Foto: Black Doves - Copyright: 2024 Netflix, Inc.
Black Doves
© 2024 Netflix, Inc.

Ich musste bei der ersten Staffel von "Black Doves" eigentlich durchgängig an eine andere Serie denken: "Diplomatische Beziehungen". Da dort erst vor kurzem die zweite Staffel erschienen ist, war sie mir natürlich noch sehr präsent, aber auch so ist es eine naheliegende Serie zum Vergleich. Denn wir befinden uns jeweils in einem von außen doch immer sehr bierernsten Setting: Politik. "Diplomatische Beziehungen" mit Keri Russell und Kollegen hat es geschafft, durch die Erzählart einen unterschwelligen Humor dabei zu haben, der die ganzen Verwicklungen des diplomatischen Geschäfts echt spannend und unterhaltsam erscheinen lässt. "Black Doves" erfüllt diese Aufgabe auch. Auch wenn das Spionagegeschäft nicht unbedingt an die Politik gebunden sein muss, aber hier ist es durch Helens (Knightley) Ehemann Wallace Webb (Andrew Buchan) so vorgegeben. Neben der Tatsache, dass sich die acht Episoden alle unmittelbar vor dem Weihnachtsfest abspielen, was auch eine ganz eigene Stimmung schafft, ist es auch hier der Humor, der sofort raussticht.
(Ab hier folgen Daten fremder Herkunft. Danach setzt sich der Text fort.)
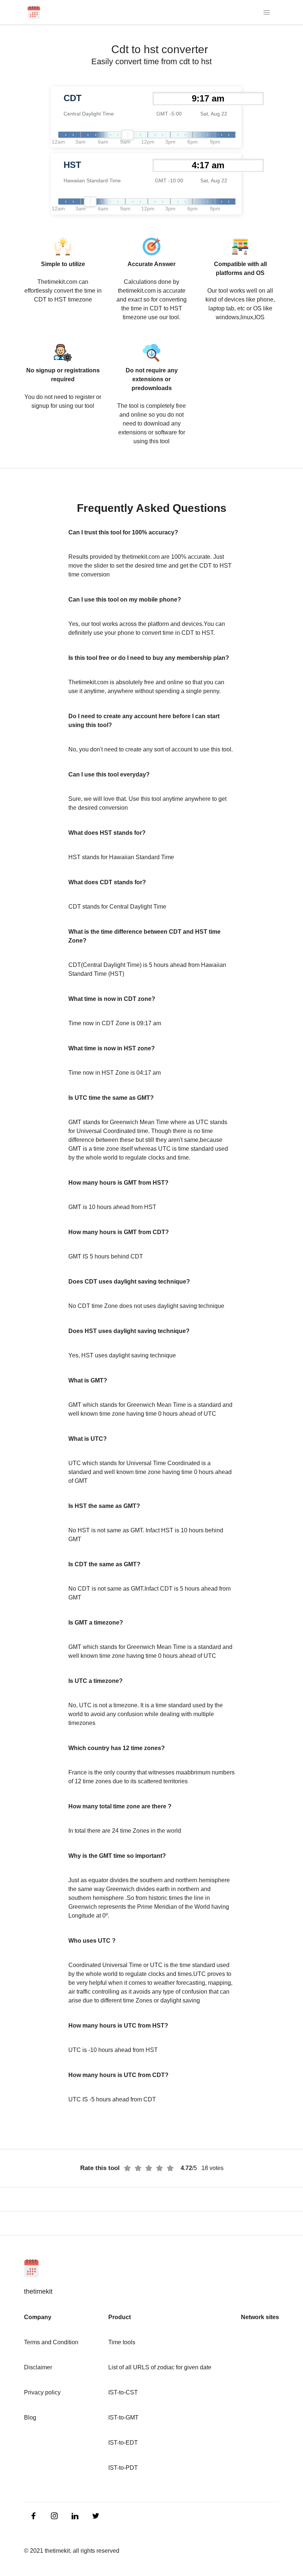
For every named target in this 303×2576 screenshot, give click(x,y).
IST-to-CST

Mit diesem Argument darf man jetzt keinesfalls den Fehler machen, dass ich die Serie für eine Comedy halten würde, aber die Grundprämisse ist eindeutig, sich selbst nicht so ernst zu nehmen und daher auch Berufe wie Spione und Auftragskiller, die moralisch einen zweiten Blick wert sind, auf eine Art zu gestalten, dass man mit den Charakteren sympathisiert, obwohl man sie privat nicht um sich herum haben möchte. Der Startschuss war für mich da eigentlich schon gegeben, als Helen sich gegen zwei Killerinnen wehrt, nur um dann nach Sams (Ben Whishaw) Eingreifen überall mit Blut besudelt zu sein und das hinzunehmen, als wäre das logischer Alltag.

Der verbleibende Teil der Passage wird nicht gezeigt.